We can deduce from the traffic seen at root servers some characteristics of the resolvers that are directly accessing the root such as whether resolvers use extended DNS (M3.4.1), what EDNS options they use (M3.4.2), whether they set the DNSSEC OK bit in queries (M3.5), and whether they appear to enforce QName Minimization (M3.6)

All these metrics are computed as a ratio of number of resolvers using the feature versus total number of resolvers. We identify resolvers by their IP address, we compute the number of IP addresses for which the feature is present, and we divide by the total number of IP addresses to obtain the ratio. We will count the number of IP addresses in each sample of root traffic analyzed for a month, and we will sum the number of IP addresses across all samples before computing the ratios.

In order to reduce the noise in the measurement, we only perform these statistics on valid queries, and we ignore IP addresses from which we only receive invalid queries.

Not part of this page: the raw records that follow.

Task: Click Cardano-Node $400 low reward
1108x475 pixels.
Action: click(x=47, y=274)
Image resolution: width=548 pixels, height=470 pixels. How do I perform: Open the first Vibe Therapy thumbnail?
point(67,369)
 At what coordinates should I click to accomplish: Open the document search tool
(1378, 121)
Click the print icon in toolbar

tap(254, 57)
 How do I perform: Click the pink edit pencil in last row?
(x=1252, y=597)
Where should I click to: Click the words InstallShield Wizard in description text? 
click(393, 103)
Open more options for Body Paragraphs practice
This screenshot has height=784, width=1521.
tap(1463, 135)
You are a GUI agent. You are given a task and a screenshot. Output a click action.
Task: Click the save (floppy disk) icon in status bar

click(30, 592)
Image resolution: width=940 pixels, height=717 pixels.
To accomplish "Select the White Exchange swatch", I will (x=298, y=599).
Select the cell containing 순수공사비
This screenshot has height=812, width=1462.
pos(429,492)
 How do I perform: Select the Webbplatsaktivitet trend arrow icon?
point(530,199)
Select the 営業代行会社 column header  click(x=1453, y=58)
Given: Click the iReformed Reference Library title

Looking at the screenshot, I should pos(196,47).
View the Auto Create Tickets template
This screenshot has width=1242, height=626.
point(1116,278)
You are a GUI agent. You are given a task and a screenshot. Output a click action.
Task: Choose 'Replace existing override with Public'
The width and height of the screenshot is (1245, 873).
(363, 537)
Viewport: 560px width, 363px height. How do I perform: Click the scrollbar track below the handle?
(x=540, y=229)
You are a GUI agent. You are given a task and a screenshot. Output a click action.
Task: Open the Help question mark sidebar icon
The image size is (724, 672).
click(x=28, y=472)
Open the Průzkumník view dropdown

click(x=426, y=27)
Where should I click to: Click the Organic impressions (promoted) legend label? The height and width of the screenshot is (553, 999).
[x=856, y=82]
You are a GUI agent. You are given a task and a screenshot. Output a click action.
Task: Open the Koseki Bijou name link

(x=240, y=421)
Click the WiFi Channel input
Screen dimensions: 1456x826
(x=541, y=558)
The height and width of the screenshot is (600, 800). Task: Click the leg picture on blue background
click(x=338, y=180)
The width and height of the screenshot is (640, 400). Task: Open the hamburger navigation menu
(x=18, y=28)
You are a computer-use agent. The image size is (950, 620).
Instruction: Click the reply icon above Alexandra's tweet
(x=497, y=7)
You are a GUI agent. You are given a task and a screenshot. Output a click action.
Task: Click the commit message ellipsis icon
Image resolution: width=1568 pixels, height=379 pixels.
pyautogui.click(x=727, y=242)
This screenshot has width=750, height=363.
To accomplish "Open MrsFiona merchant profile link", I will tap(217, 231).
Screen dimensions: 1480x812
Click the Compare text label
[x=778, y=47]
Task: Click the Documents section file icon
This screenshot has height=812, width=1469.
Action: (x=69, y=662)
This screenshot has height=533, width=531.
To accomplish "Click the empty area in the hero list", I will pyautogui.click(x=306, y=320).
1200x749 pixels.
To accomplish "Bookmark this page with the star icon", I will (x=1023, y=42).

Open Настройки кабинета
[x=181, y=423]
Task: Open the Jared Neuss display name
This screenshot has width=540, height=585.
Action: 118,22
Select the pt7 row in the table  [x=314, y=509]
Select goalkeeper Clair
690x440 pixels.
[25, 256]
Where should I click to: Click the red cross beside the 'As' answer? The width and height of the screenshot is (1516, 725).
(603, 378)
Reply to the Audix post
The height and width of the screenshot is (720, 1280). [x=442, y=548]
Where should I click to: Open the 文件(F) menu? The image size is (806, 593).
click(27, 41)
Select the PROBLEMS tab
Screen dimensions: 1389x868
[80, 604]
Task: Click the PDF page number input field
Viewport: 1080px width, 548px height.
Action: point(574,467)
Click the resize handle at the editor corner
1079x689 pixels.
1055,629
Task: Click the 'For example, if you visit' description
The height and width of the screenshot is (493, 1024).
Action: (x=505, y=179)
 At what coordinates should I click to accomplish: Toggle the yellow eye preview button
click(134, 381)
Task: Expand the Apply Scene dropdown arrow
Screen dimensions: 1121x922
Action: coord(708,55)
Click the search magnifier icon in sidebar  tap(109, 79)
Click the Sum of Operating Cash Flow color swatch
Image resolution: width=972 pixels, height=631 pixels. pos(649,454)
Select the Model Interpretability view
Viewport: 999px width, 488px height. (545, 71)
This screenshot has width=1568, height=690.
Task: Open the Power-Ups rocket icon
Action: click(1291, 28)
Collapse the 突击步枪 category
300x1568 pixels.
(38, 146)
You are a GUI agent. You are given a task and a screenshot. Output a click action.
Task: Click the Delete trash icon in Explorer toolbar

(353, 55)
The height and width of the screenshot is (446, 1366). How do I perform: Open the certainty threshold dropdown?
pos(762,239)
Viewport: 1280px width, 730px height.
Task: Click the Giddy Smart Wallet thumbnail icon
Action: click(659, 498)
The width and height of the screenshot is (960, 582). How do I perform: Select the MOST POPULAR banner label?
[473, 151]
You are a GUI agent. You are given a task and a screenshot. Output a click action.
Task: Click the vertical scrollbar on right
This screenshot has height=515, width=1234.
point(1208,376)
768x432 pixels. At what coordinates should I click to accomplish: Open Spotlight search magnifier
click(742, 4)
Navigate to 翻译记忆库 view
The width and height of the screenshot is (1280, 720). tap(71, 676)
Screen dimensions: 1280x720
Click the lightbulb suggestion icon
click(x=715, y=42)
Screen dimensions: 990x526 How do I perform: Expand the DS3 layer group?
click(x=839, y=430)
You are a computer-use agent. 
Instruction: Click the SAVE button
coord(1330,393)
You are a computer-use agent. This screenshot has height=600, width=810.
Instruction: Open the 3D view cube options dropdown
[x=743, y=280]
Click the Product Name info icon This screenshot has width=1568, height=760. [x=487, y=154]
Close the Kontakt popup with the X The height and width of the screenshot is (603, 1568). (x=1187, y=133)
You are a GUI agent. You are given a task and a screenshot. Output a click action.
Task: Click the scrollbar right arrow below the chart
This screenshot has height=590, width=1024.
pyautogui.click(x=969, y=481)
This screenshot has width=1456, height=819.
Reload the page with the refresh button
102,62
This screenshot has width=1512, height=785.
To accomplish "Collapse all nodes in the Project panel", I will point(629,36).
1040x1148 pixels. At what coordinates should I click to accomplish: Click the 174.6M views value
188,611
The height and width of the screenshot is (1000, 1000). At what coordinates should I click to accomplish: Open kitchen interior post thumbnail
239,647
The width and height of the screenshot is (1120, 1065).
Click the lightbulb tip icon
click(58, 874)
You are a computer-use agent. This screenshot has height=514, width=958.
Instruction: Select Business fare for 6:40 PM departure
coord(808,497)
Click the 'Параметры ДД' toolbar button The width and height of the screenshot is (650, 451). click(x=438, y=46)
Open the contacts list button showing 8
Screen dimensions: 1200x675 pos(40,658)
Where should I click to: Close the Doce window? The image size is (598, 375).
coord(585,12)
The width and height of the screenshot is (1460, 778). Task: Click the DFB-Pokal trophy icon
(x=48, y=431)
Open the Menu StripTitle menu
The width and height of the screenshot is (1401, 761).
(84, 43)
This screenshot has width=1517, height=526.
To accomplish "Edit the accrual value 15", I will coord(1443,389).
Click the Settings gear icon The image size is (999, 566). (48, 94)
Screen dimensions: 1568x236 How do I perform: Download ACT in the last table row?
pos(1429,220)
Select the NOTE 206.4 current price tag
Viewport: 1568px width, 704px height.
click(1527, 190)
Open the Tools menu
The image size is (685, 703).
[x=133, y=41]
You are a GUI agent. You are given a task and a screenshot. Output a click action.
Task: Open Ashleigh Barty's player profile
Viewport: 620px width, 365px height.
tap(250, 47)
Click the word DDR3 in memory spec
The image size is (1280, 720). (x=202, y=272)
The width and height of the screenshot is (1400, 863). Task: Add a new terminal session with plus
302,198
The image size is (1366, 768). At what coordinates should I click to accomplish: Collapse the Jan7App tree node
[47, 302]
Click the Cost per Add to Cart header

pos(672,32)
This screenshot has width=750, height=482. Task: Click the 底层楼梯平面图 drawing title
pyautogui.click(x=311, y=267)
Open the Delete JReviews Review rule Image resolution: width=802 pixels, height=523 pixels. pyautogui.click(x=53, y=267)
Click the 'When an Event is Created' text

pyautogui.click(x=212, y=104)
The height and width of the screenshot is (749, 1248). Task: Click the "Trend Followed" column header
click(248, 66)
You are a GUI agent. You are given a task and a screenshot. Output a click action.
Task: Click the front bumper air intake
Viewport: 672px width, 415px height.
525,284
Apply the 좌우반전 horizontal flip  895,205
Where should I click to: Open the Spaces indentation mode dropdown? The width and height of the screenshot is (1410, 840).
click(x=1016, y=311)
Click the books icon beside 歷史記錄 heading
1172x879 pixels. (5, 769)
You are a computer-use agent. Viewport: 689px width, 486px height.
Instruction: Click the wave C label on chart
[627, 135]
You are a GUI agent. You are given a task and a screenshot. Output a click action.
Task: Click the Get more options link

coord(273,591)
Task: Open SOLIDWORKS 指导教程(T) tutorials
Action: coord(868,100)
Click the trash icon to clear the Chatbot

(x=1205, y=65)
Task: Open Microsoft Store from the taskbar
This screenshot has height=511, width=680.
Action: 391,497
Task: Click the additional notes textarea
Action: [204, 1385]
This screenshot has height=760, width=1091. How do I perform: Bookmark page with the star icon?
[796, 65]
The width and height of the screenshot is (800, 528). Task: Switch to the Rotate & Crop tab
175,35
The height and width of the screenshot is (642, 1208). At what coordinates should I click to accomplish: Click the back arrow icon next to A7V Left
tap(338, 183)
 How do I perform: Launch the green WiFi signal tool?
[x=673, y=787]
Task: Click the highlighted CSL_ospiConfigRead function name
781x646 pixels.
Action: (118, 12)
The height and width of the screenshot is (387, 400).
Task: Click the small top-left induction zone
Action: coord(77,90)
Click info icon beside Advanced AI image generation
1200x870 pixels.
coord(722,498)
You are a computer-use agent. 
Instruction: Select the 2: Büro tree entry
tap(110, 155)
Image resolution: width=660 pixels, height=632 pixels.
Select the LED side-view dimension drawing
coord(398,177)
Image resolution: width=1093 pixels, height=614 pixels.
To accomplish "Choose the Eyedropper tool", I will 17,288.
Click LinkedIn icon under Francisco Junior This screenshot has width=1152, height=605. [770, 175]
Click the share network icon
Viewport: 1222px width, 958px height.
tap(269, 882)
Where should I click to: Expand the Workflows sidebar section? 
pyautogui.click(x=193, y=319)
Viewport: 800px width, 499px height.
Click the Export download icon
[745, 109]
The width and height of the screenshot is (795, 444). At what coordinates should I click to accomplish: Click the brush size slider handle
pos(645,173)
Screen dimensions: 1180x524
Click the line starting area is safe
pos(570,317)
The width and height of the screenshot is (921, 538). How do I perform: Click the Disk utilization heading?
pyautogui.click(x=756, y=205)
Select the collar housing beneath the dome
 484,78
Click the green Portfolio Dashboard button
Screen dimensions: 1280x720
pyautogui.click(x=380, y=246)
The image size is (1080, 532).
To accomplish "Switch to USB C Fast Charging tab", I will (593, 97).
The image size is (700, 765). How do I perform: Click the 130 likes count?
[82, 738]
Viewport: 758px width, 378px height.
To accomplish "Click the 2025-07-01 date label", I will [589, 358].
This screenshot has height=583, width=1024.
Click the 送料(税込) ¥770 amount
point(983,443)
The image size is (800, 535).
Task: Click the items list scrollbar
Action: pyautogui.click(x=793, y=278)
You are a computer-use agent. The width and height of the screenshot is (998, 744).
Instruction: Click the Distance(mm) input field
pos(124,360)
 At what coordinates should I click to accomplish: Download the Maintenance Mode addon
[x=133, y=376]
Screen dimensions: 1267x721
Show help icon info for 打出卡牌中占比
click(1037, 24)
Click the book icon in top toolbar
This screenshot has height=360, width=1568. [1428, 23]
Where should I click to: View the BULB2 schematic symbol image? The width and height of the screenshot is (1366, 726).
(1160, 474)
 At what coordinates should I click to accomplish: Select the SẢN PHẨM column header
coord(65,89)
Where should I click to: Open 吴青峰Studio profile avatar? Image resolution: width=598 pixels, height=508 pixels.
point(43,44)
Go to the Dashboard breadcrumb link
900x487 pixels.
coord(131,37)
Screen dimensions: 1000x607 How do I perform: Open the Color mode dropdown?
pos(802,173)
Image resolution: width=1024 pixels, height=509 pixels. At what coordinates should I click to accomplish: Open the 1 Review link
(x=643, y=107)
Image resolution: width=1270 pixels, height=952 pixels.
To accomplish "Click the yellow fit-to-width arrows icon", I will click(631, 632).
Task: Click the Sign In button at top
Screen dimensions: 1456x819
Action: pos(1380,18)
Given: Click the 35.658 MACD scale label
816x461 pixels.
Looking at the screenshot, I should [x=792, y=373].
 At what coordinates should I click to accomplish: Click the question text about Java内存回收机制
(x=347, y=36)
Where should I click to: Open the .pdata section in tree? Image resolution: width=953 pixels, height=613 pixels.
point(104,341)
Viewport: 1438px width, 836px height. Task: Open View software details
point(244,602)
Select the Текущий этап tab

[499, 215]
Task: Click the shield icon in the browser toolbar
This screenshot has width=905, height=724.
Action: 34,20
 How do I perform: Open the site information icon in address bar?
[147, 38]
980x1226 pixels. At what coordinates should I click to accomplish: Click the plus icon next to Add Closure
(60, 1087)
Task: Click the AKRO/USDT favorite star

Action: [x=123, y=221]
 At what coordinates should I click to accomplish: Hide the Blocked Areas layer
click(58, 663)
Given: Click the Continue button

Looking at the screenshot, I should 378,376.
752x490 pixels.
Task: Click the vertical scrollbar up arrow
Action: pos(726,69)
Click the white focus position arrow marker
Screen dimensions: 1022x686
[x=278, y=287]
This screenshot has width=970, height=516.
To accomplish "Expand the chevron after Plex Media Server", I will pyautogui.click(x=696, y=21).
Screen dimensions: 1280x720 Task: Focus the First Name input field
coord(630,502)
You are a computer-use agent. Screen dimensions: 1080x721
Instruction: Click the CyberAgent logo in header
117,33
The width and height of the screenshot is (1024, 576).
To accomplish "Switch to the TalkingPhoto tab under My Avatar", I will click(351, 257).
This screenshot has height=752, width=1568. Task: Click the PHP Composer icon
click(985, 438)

For each IP address found, we perform the following computations:

For metric M3.4.1, if we see at least one valid query with EDNS options present, we mark the IP address as supporting EDNS.
For metric M3.4.2, we mark an EDNS option as used if we see it at least once in queries sent from the IP address.
For metric M3.5, if we see at least one query with EDNS "DNSEC OK" flag set, we mark the IP address as requesting DNSSEC support.
For metric M3.6, we examine whether the query name consist of just a single name part such as ".COM", or of multiple parts such as "EXAMPLE.COM" or "WWW.EXAMPLE.COM". We only mark an IP address as performing QName minimization if all requests received from that address contain single part query names, and conversely we mark the address as not performing QName minimization if at least one query sent from that address contained multiple name parts.

We understand that performing statistics per IP address will lead to imprecisions if multiple resolvers share the same IP address, which happens if they are behind the same NAT. We will attempt in the future to quantify this imprecision.